■ The problem ■
Render each line of the listing below as one string in a JSON list, omitting blank lines.
··· Material provided
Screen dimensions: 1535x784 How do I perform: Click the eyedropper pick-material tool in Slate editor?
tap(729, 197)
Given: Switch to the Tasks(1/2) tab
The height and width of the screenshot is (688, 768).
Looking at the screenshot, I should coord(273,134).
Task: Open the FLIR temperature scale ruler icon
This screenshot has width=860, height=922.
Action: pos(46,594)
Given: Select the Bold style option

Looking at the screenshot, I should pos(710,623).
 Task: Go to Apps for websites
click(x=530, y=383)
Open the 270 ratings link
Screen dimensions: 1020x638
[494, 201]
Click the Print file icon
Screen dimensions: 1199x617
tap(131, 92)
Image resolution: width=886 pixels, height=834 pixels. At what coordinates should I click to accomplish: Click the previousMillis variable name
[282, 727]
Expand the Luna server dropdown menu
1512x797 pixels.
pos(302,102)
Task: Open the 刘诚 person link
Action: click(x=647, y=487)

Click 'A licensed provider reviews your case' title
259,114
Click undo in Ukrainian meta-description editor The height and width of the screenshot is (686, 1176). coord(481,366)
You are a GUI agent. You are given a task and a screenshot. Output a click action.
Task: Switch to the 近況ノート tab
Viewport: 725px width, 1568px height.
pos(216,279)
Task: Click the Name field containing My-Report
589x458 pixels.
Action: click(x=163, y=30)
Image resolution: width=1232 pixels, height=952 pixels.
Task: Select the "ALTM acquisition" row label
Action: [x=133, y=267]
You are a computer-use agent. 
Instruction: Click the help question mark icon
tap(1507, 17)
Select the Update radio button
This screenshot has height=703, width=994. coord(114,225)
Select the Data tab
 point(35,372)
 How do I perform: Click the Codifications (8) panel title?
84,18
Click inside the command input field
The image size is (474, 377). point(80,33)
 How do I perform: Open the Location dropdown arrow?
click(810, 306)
······
■ Response below ■
[
  "Screen dimensions: 1535x784 How do I perform: Click the eyedropper pick-material tool in Slate editor?",
  "tap(729, 197)",
  "Given: Switch to the Tasks(1/2) tab",
  "The height and width of the screenshot is (688, 768).",
  "Looking at the screenshot, I should coord(273,134).",
  "Task: Open the FLIR temperature scale ruler icon",
  "This screenshot has width=860, height=922.",
  "Action: pos(46,594)",
  "Given: Select the Bold style option",
  "Looking at the screenshot, I should pos(710,623).",
  " Task: Go to Apps for websites",
  "click(x=530, y=383)",
  "Open the 270 ratings link",
  "Screen dimensions: 1020x638",
  "[494, 201]",
  "Click the Print file icon",
  "Screen dimensions: 1199x617",
  "tap(131, 92)",
  "Image resolution: width=886 pixels, height=834 pixels. At what coordinates should I click to accomplish: Click the previousMillis variable name",
  "[282, 727]",
  "Expand the Luna server dropdown menu",
  "1512x797 pixels.",
  "pos(302,102)",
  "Task: Open the 刘诚 person link",
  "Action: click(x=647, y=487)",
  "Click 'A licensed provider reviews your case' title",
  "259,114",
  "Click undo in Ukrainian meta-description editor The height and width of the screenshot is (686, 1176). coord(481,366)",
  "You are a GUI agent. You are given a task and a screenshot. Output a click action.",
  "Task: Switch to the 近況ノート tab",
  "Viewport: 725px width, 1568px height.",
  "pos(216,279)",
  "Task: Click the Name field containing My-Report",
  "589x458 pixels.",
  "Action: click(x=163, y=30)",
  "Image resolution: width=1232 pixels, height=952 pixels.",
  "Task: Select the \"ALTM acquisition\" row label",
  "Action: [x=133, y=267]",
  "You are a computer-use agent. ",
  "Instruction: Click the help question mark icon",
  "tap(1507, 17)",
  "Select the Update radio button",
  "This screenshot has height=703, width=994. coord(114,225)",
  "Select the Data tab",
  " point(35,372)",
  " How do I perform: Click the Codifications (8) panel title?",
  "84,18",
  "Click inside the command input field",
  "The image size is (474, 377). point(80,33)",
  " How do I perform: Open the Location dropdown arrow?",
  "click(810, 306)"
]